Records for pointing at text and elements

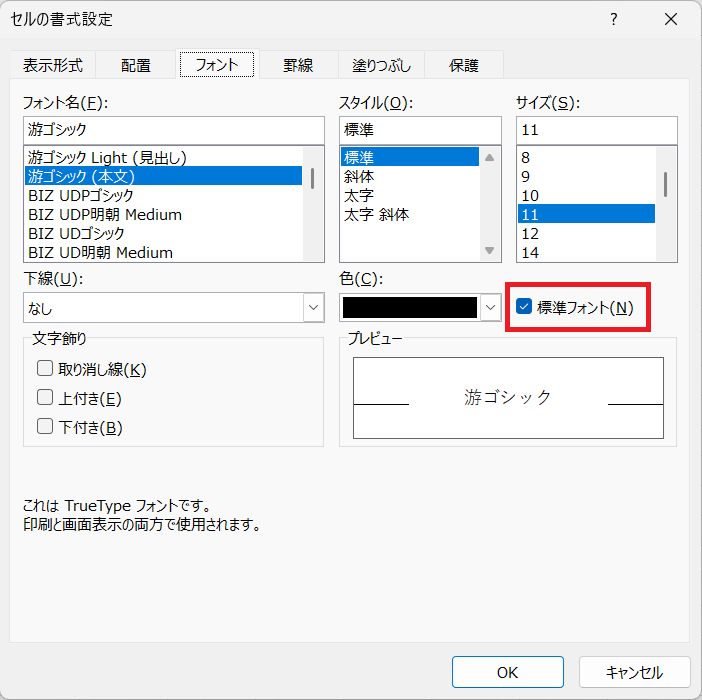
Task: Close the cell format dialog
Action: [x=669, y=20]
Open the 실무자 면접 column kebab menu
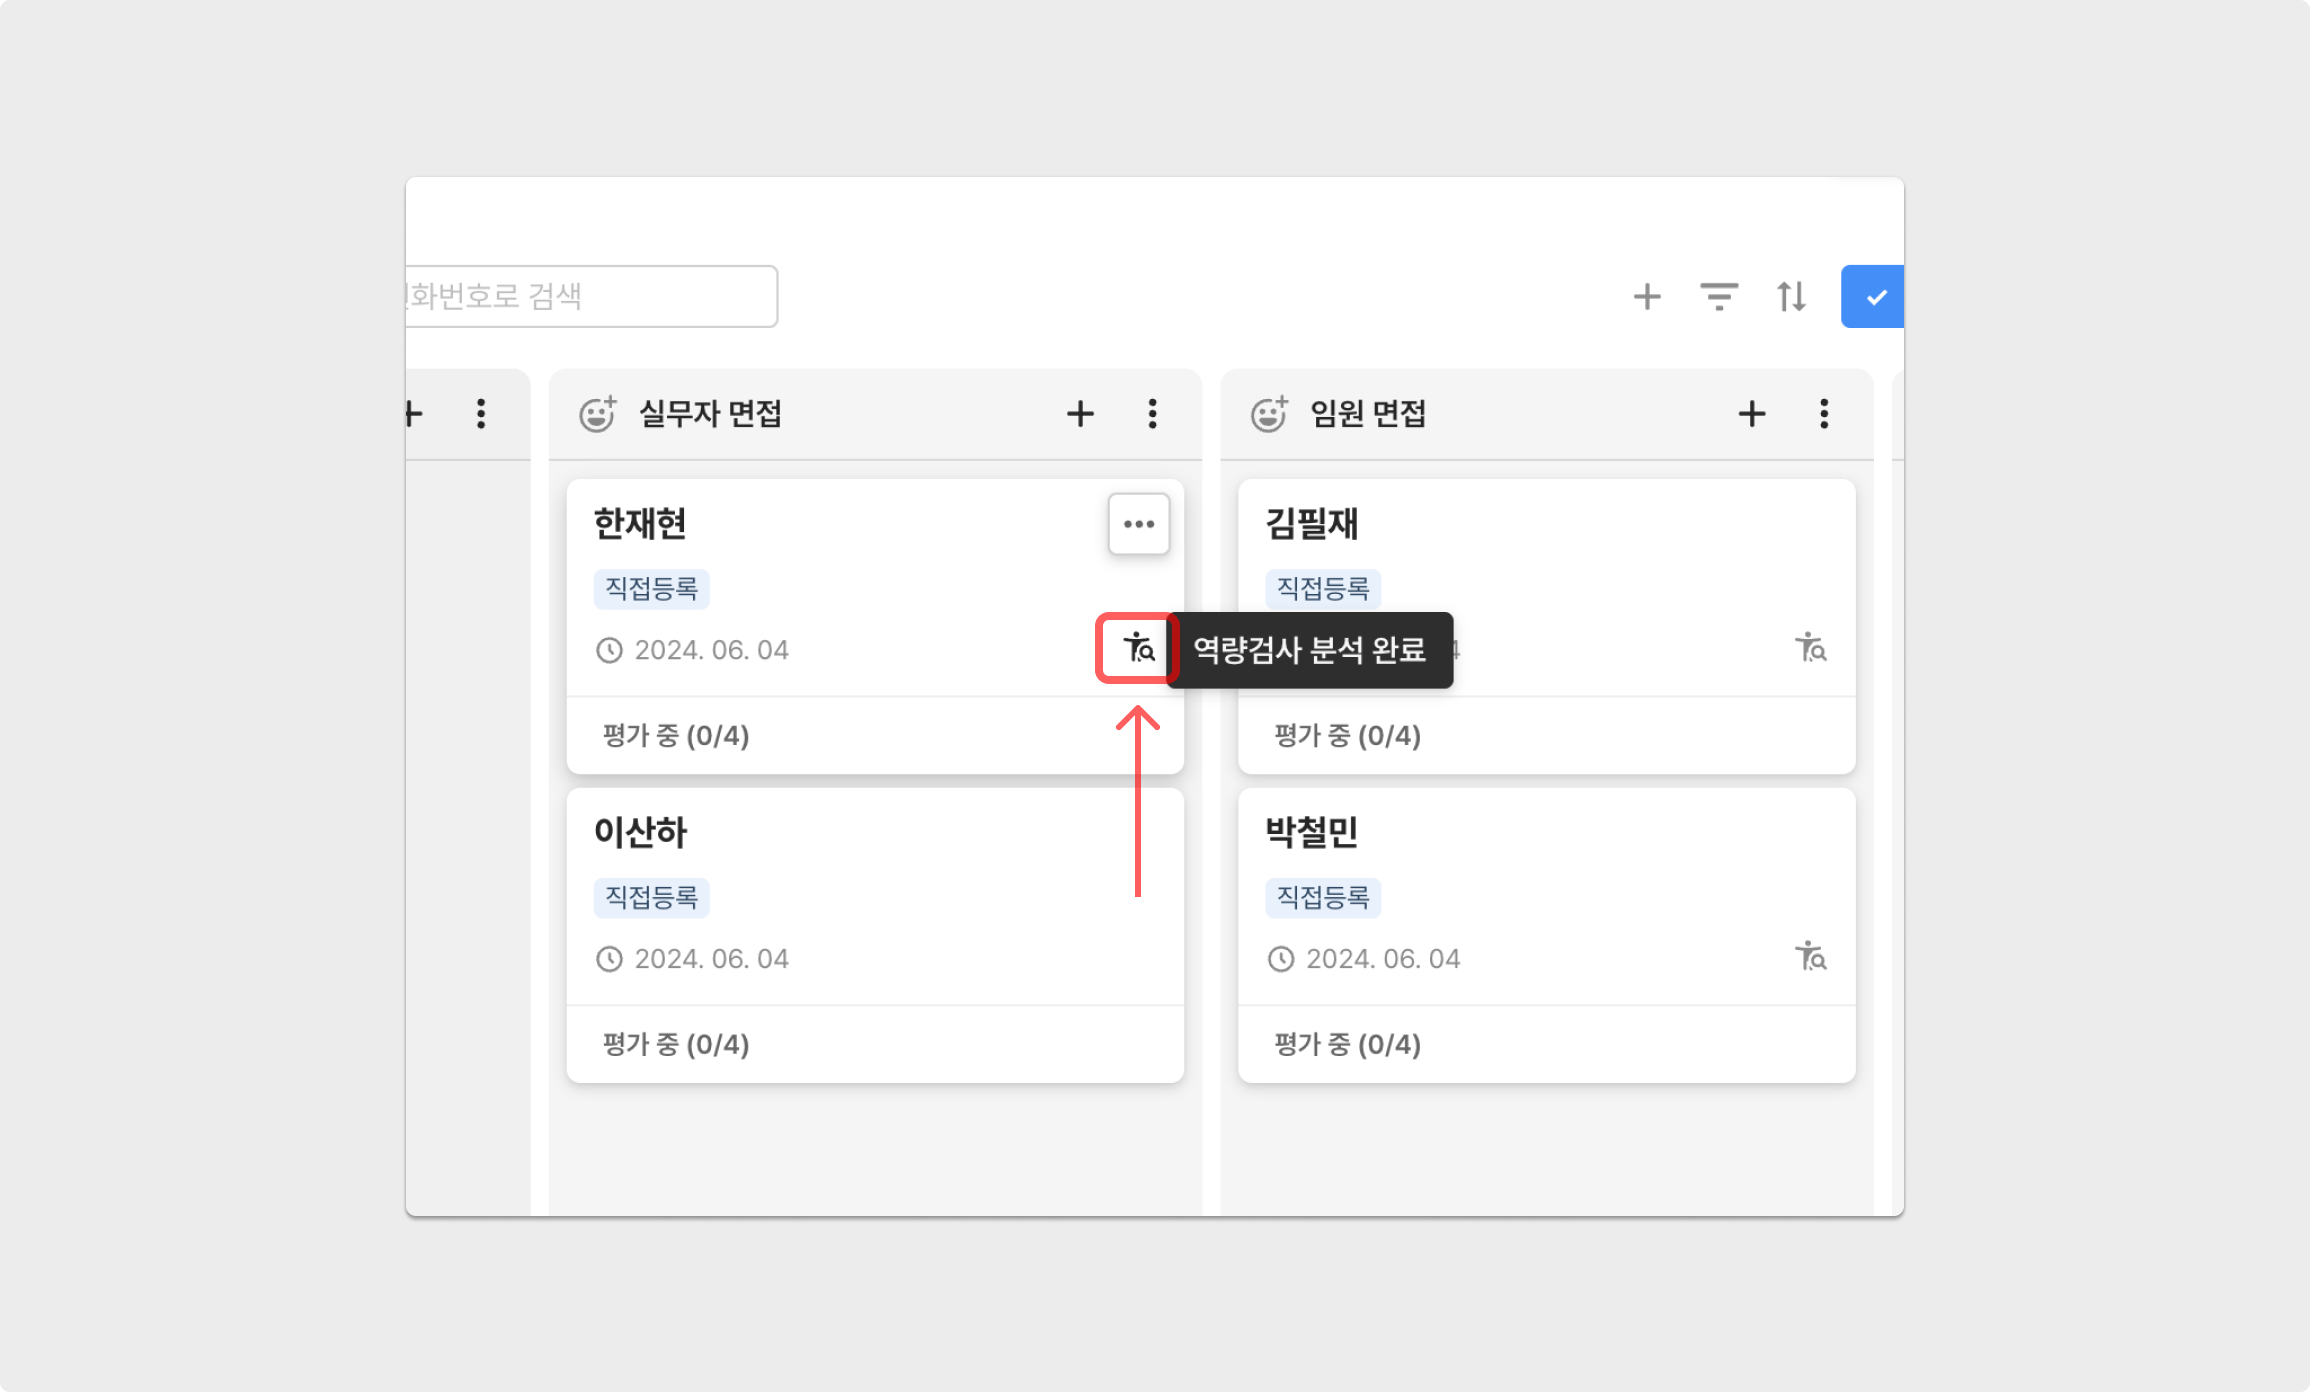This screenshot has width=2310, height=1392. point(1152,414)
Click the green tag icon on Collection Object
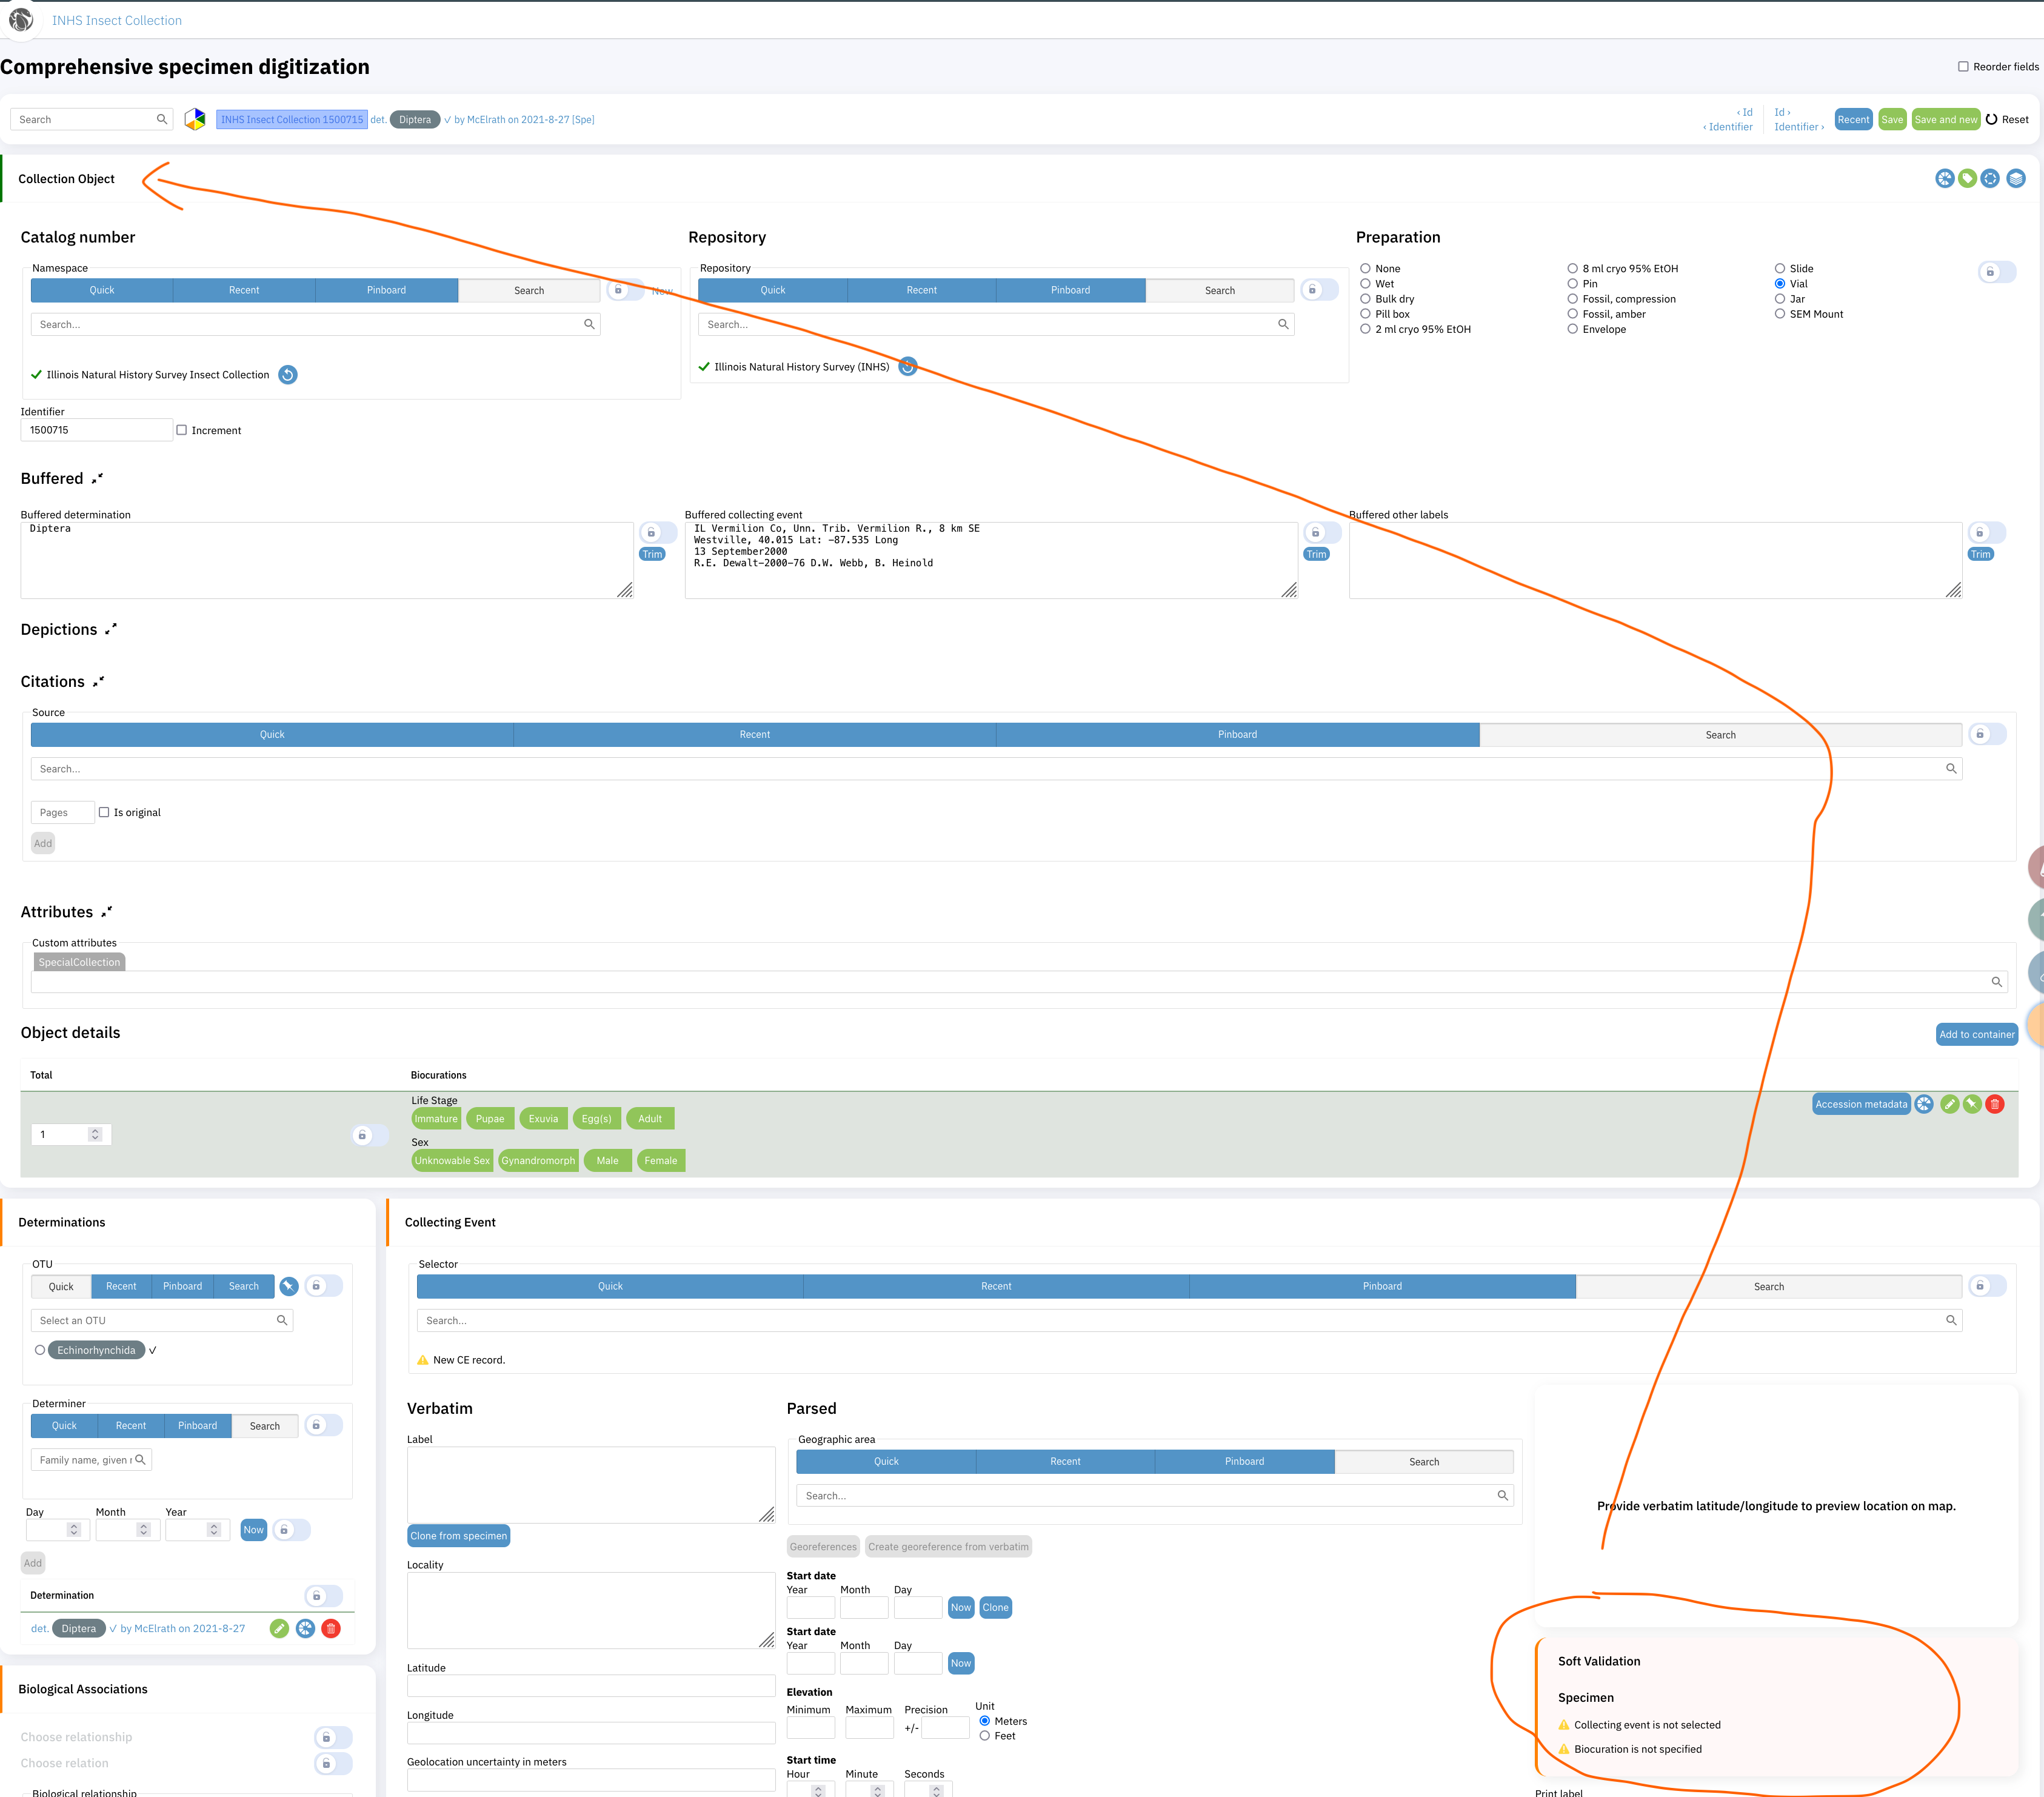Viewport: 2044px width, 1797px height. coord(1969,178)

WHAT THE TASK ASKS: Rewrite the listing above with "kebab menu" switched to "overflow menu" everywhere it appears. Keep everything else the same, and omit the pictures from your answer.

COMPLETE ANSWER:
Task: Close the cell format dialog
Action: [x=669, y=20]
Open the 실무자 면접 column overflow menu
This screenshot has width=2310, height=1392. point(1152,414)
Click the green tag icon on Collection Object
Viewport: 2044px width, 1797px height. coord(1969,178)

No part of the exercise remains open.